SDK Dev Guide

Tap Development Overview

Create taps with the SDK requires overriding just two or three classes:

  1. The Tap class. This class governs configuration, validation, and stream discovery.

  2. The stream class. You have different options for your base class depending on the type of data source you are working with:

    • Stream - The generic base class for streams.

    • RESTStream - The base class for REST-type streams.

    • GraphQLStream - The base class for GraphQL-type streams. This class inherits from RESTStream, since GraphQL is built upon REST.

  3. An optional authenticator class. You can omit this class entirely if you do not require authentication or if you prefer to write custom authentication logic. The supported authenticator classes are:

    • SimpleAuthenticator - This class is functionally equivalent to overriding http_headers property in the stream class.

    • OAuthAuthenticator - This class performs an OAuth 2.0 authentication flow.

    • OAuthJWTAuthenticator - This class performs an JWT (JSON Web Token) authentication flow.

Target Development Overview

Create targets with the SDK requires overriding just two classes:

  1. The Target class. This class governs configuration, validation, and stream discovery.

  2. The Sink class. You have two different options depending on whether your target prefers writing one record at a time versus writing in batches:

    • RecordSink writes one record at a time, via the process_record() method.

    • BatchSink writes one batch at a time. Important class members include:

      • start_batch() to (optionally) initialize a new batch.

      • process_record() to enqueue a record to be written.

      • process_batch() to write any queued records and cleanup local resources.

Note: The Sink class can receive records from one stream or from many. See the Sink documentation for more information on differences between a target’s Sink class versus a tap’s Stream class.
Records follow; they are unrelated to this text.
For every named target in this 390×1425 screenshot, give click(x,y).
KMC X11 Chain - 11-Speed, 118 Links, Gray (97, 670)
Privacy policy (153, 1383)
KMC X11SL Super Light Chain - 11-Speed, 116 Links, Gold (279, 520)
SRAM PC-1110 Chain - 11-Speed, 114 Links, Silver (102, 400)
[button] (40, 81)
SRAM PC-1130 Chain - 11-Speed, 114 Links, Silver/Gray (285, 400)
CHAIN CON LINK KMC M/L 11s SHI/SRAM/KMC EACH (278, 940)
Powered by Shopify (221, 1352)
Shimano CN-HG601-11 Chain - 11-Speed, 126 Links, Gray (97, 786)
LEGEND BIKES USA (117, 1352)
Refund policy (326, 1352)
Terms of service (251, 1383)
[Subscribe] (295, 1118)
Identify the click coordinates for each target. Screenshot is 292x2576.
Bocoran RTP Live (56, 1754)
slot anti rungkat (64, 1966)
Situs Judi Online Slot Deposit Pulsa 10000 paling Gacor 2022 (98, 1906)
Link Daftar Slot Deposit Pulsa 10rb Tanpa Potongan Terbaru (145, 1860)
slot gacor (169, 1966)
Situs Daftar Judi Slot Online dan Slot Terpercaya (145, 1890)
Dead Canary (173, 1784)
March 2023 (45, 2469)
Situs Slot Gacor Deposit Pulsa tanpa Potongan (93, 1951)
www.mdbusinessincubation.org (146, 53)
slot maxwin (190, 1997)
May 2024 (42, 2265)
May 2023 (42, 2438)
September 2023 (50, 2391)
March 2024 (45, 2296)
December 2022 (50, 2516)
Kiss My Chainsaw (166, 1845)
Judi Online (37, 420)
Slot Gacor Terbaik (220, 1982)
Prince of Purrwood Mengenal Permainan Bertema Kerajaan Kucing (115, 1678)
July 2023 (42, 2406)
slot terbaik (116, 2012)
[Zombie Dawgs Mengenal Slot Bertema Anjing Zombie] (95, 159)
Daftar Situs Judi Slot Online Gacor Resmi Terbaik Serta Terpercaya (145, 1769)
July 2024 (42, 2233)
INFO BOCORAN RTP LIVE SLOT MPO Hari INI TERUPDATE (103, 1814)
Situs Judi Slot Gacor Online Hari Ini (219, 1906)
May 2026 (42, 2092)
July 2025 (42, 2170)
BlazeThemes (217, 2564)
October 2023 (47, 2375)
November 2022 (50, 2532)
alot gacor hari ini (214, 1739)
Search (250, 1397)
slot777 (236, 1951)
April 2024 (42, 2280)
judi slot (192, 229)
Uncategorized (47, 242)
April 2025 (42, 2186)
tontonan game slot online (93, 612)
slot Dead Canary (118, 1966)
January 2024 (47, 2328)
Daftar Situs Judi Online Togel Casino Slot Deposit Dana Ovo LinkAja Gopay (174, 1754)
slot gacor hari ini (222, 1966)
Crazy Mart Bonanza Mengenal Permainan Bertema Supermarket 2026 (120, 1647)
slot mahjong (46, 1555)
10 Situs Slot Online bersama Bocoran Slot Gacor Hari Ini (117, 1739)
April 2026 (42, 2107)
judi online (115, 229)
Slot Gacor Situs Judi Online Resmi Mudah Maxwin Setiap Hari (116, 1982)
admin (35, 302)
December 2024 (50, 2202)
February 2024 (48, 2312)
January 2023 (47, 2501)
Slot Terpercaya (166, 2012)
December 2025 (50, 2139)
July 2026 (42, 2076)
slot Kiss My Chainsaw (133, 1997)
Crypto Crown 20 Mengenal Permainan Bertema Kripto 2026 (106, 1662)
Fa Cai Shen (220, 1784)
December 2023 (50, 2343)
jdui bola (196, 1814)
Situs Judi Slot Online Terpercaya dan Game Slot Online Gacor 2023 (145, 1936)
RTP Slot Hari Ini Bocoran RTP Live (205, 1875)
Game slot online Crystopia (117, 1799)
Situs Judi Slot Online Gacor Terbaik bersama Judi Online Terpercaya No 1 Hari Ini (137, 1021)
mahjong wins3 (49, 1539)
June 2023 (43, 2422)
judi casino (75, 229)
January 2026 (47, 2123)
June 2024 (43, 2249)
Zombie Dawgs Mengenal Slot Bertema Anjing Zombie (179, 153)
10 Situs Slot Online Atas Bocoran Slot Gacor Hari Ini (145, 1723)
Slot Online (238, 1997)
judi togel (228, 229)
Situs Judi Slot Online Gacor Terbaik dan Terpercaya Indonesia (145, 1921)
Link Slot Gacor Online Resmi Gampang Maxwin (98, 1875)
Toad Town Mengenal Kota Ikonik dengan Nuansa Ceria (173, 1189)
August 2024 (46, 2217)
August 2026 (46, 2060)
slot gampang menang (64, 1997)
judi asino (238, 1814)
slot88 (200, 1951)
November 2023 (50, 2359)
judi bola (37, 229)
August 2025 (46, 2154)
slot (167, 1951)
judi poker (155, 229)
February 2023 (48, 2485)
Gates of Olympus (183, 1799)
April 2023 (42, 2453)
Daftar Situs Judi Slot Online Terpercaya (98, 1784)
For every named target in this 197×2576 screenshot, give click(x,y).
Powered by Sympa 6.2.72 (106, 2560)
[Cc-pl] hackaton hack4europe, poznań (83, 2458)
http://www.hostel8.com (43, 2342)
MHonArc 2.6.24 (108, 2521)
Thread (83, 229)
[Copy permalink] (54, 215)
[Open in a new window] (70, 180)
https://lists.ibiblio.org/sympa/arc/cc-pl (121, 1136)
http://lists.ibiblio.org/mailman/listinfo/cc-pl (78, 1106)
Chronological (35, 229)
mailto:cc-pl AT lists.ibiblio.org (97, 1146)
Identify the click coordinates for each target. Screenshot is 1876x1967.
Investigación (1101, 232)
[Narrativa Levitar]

Building a New Tap or Target

First, install cookiecutter if you haven’t done so already:

# Install pipx if you haven't already
pip3 install pipx
pipx ensurepath
# Restart your terminal here, if needed, to get the updated PATH
pipx install cookiecutter

Now you can initialize your new project with the Cookiecutter template for taps:

cookiecutter https://gitlab.com/meltano/sdk --directory="cookiecutter/tap-template"

…or for targets:

cookiecutter https://gitlab.com/meltano/sdk --directory="cookiecutter/target-template"

Once you’ve answered the cookiecutter prompts, follow the instructions in the generated README.md file to complete your new tap or target. You can also reference the Meltano Tutorial for a more detailed guide.

RESTful JSONPaths

By default, the Singer SDK for REST streams assumes the API responds with a JSON array or records, but you can easily override this behaviour by specifying the records_jsonpath expression in your RESTStream implementation:

class EntityStream(RESTStream):
    """Entity stream from a generic REST API."""
    records_jsonpath = "$.data.records[*]"

You can test your JSONPath expressions with the JSONPath Online Evaluator.

Nested array example

Many APIs return the records in an array nested inside an JSON object key.

  • Response:

    {
      "data": {
        "records": [
          {"id": 1, "value": "abc"},
          {"id": 2, "value": "def"}
        ]
      }
    }
    
  • Expression: $.data.records[*]

  • Result:

    [
      {"id": 1, "value": "abc"},
      {"id": 2, "value": "def"}
    ]
    

Nested object values example

Some APIs instead return the records as values inside an object where each key is some form of identifier.

  • Response:

    {
      "data": {
        "1": {
          "id": 1,
          "value": "abc"
        },
        "2": {
          "id": 2,
          "value": "def"
        }
      }
    }
    
  • Expression: $.data.*

  • Result:

    [
      {"id": 1, "value": "abc"},
      {"id": 2, "value": "def"}
    ]
    

Additional Resources

Detailed Class Reference

For a detailed reference, please see the SDK Reference Guide

SDK Implementation Details

For more information about the SDK’s’ Singer implementation details, please see the SDK Implementation Details section.

Code Samples

For a list of code samples solving a variety of different scenarios, please see our Code Samples page.

CLI Samples

For a list of sample CLI commands you can run, click here.

Python Tips

We’ve collected some Python tips which may be helpful for new SDK users.

Testing performance

We’ve had success using viztracer to create flame graphs for SDK-based packages and find if there are any serious performance bottlenecks.

You can start doing the same in your package. Start by installing viztracer.

$ poetry add --dev viztracer

Then simply run your package’s CLI as normal, preceded by the viztracer command

$ poetry run viztracer my-tap

That command will produce a result.json file which you can explore with the vizviewer tool.

$ poetry run vizviewer result.json

Thet output should look like this

SDK Flame Graph

Note: Chrome seems to work best for running the vizviewer app.

Additional Resources

More links, resources, and example solutions are available from community members in the #singer-tap-development and #singer-target-development channels on Meltano Slack.